Beyond GPU-Only Solutions: A Strategic Approach to Enterprise Generative AI Architecture

Written by: Matt Halcomb, WWT, and Jim Greene, AMD

Generative AI (GenAI), and the underlying infrastructure it relies on, have undergone a transformation over the past 18 months. While many believe graphics processing unit (GPU) is the default way to go for GenAI, you do have other options to evaluate. A scalable solution leveraging both central processing units (CPU) and GPU technologies often enables you to succeed at any level with the right balance of cost and energy efficiency.

Today, organizations are finding that the secret to successful enterprise GenAI isn't just raw GPU power—it's thoughtfully balancing GPU and CPU capabilities for a dynamic and power-efficient solution that adapts to tomorrow's needs. Partners, like WWT and AMD, take this approach to heart with the mission of helping customers right-size their environment and scale it accordingly.

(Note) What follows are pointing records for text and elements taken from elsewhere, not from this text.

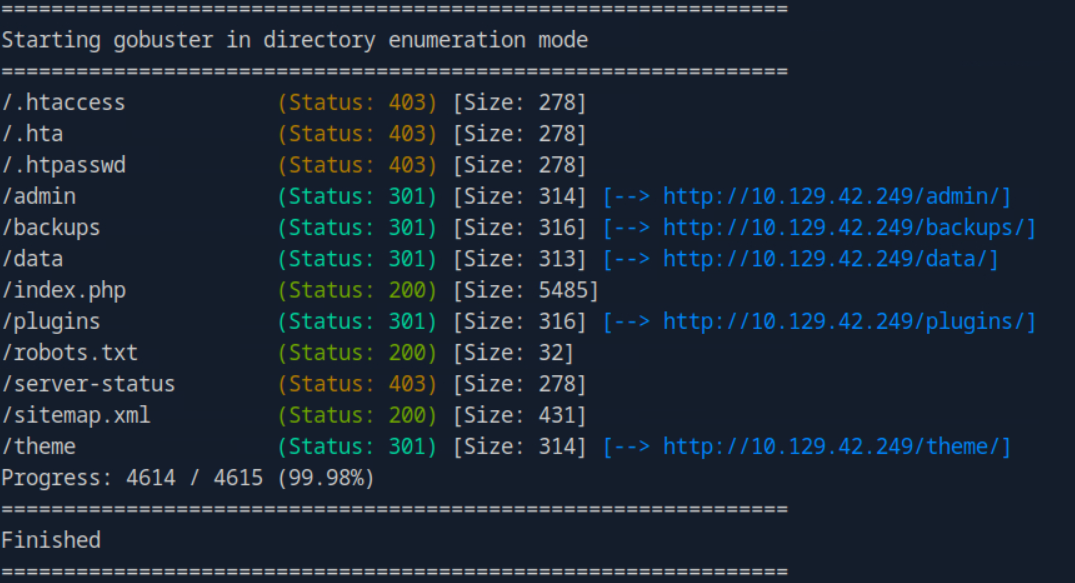Click the /server-status path text
This screenshot has width=1075, height=583.
[88, 384]
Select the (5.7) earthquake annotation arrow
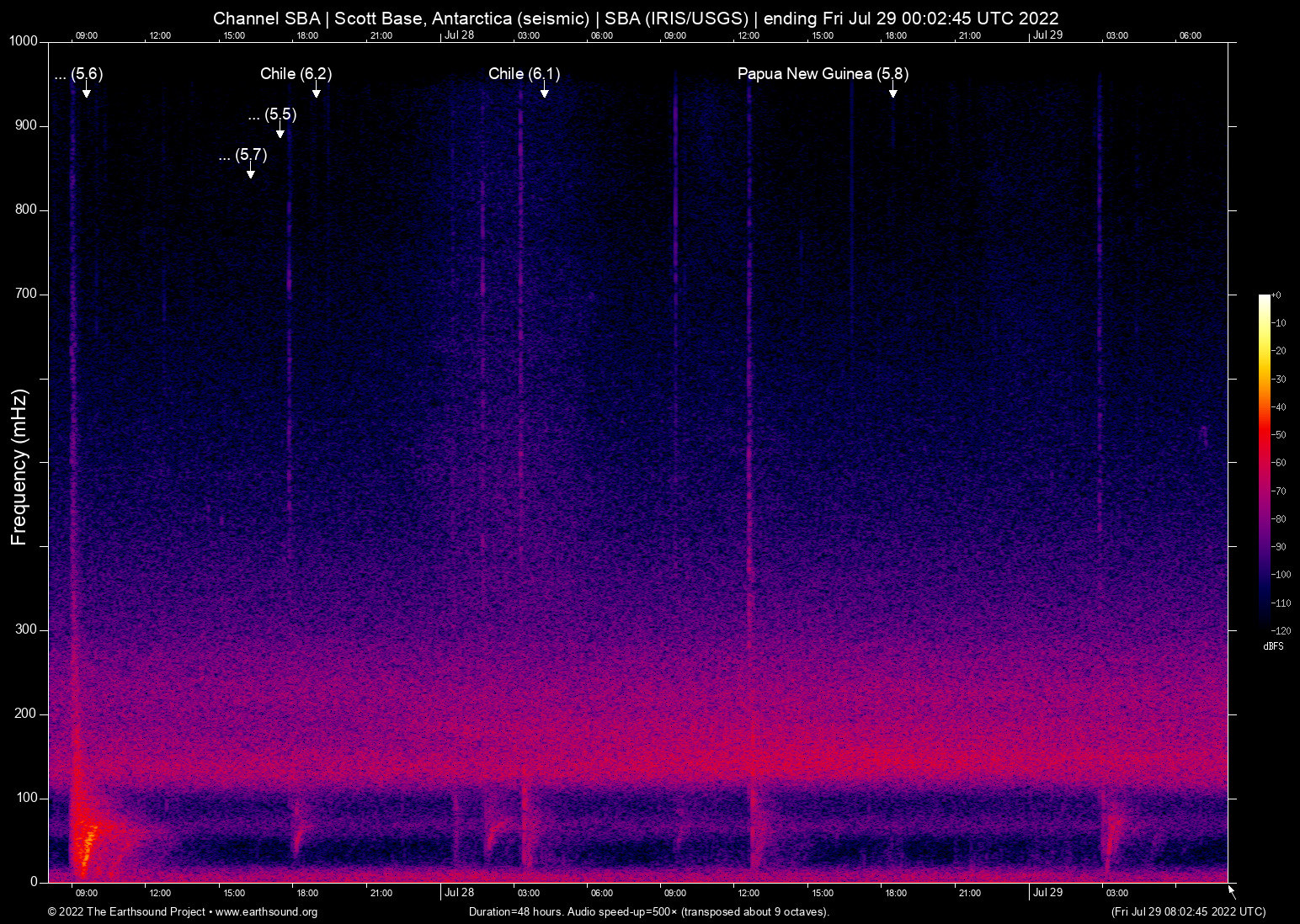 point(249,173)
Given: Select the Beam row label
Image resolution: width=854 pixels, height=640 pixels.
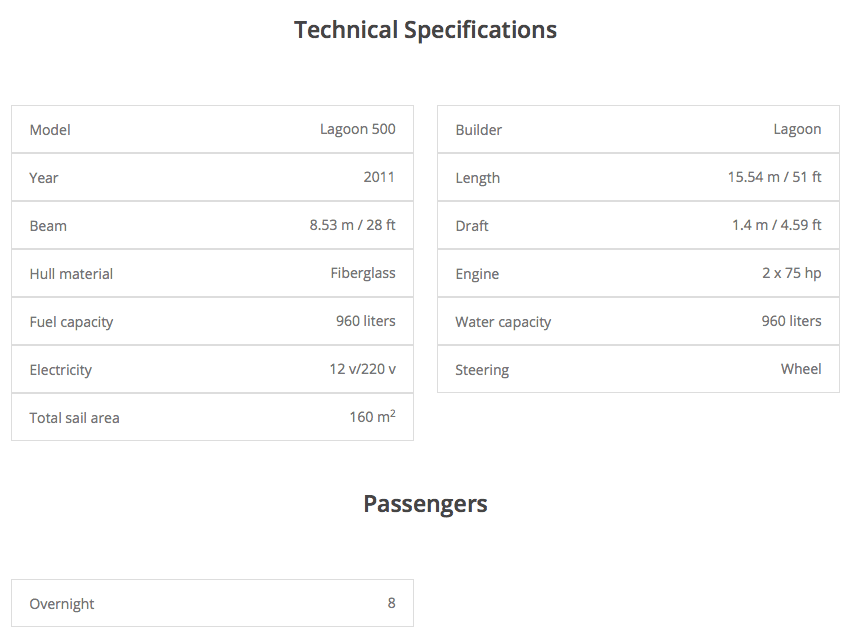Looking at the screenshot, I should click(x=48, y=226).
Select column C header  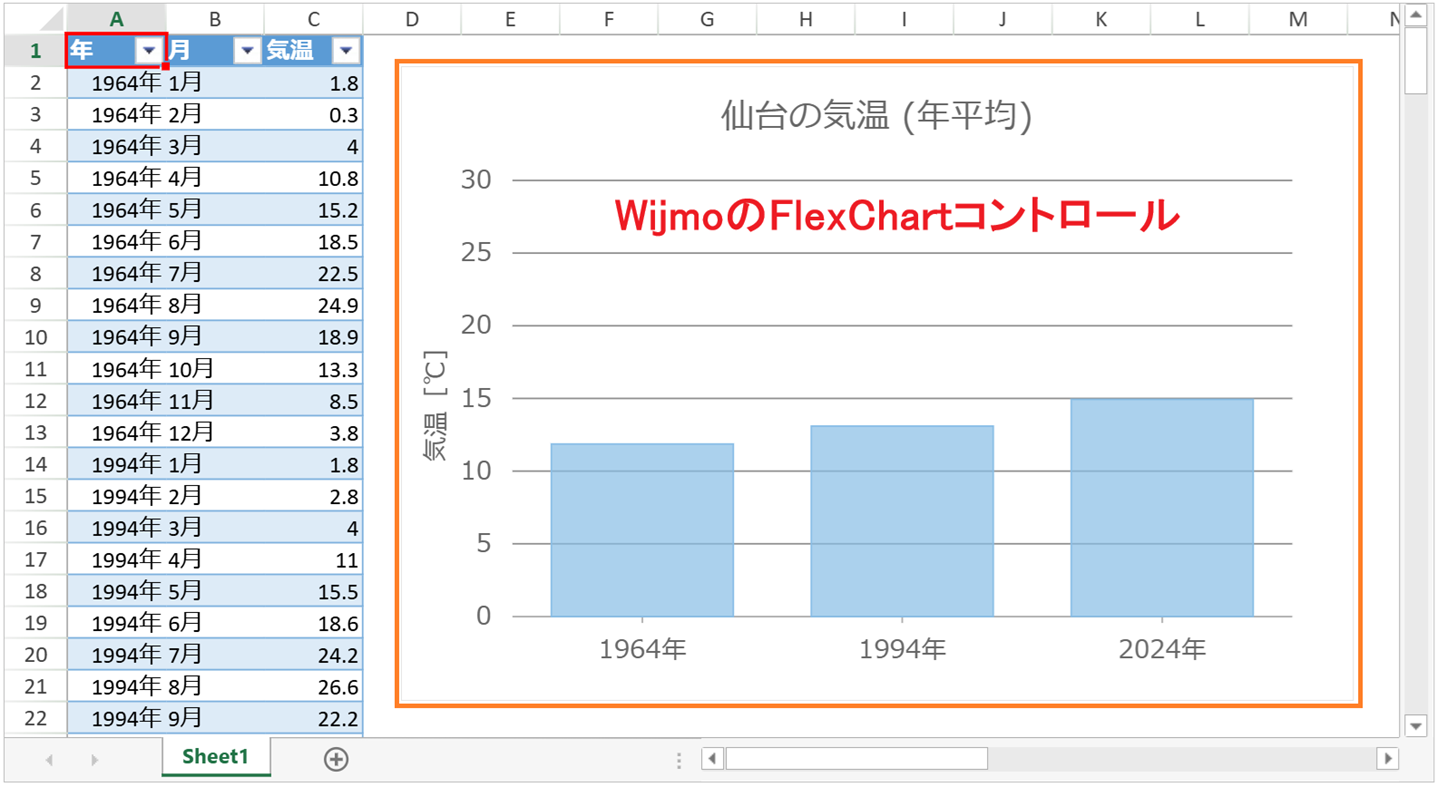313,19
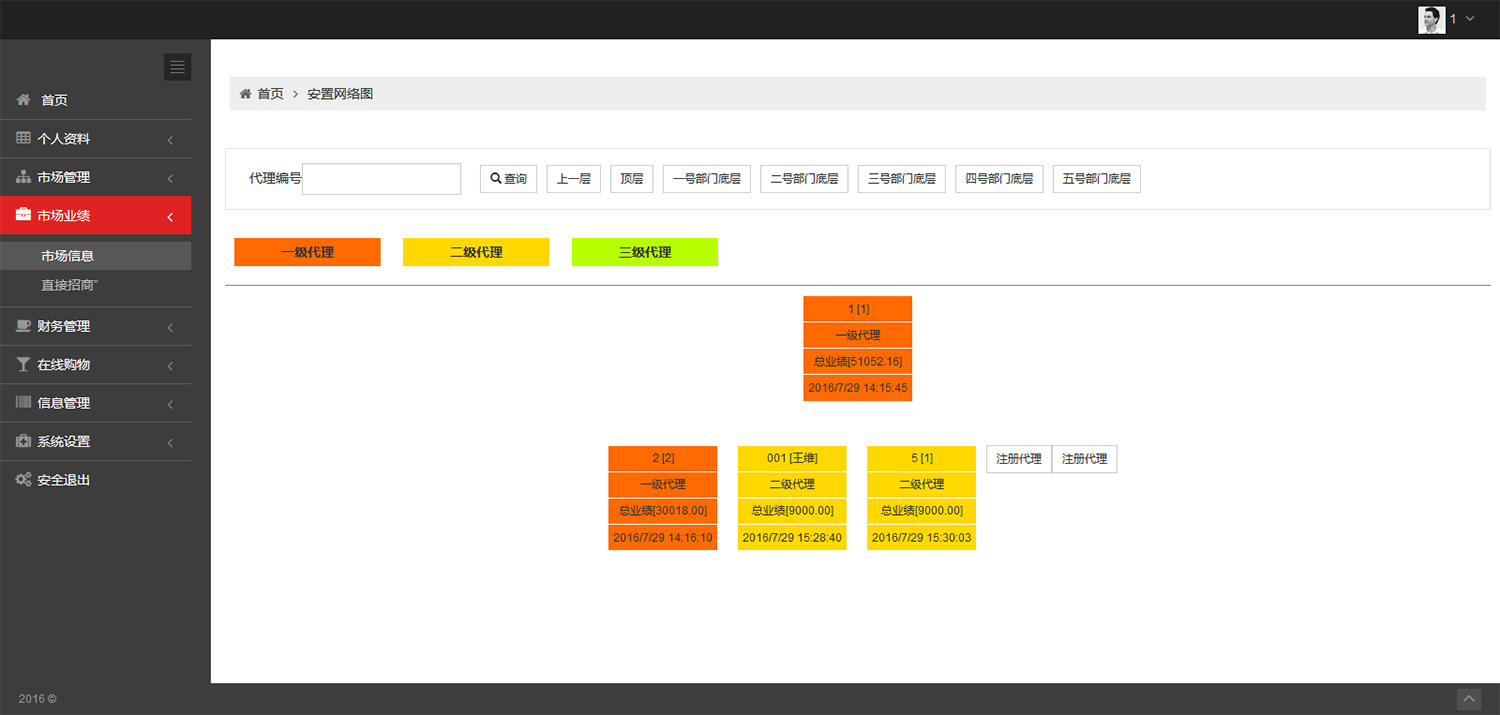This screenshot has height=715, width=1500.
Task: Click the coffee cup icon beside 财务管理
Action: (23, 326)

The evolution and current state of enterprise GenAI

The brief history of GenAI implementation encompasses a rapid evolution in both technology and approach. Only 18 months ago, organizations were focused on large foundational models requiring substantial GPU investments, but experience and a refined understanding of practical enterprise use cases have revealed a better way. This period demonstrated that success in GenAI isn't about maximizing GPU usage—it's about finding the right balance of computing resources that best support the data, model and database a client chooses for the GenAI solution that suits a business need.

The shift from homegrown large foundational models to pre-trained solutions marked a new stage, and the first step toward more efficient implementations. Organizations discovered that building on existing foundations often proved more effective than training large models from scratch.

This approach evolved further with the emergence of Retrieval-Augmented Generation (RAG), which combines smaller language models with vector databases to maintain efficiency while ensuring accuracy.

Today, things have changed again, with many companies investing in dedicated teams focused on developing, implementing, and governing GenAI—creating what's often called an AI Center of Excellence. They vary significantly based on infrastructure capabilities, future scalability requirements, model sizes and deployment strategies. Organizations must carefully consider these elements to avoid operational and possibly legal challenges related to power, cooling, and computing resources, as well as alignment with existing processes and compliance/regulation requirements.

CPU and GPU in modern AI

At the heart of any GenAI implementation are two critical infrastructure components: CPUs and GPUs. Each plays a distinct and complementary role in processing AI workloads. A vast majority of the existing enterprise software and business data sets are already well-tuned for running on the tried-and-true x86 CPU architecture.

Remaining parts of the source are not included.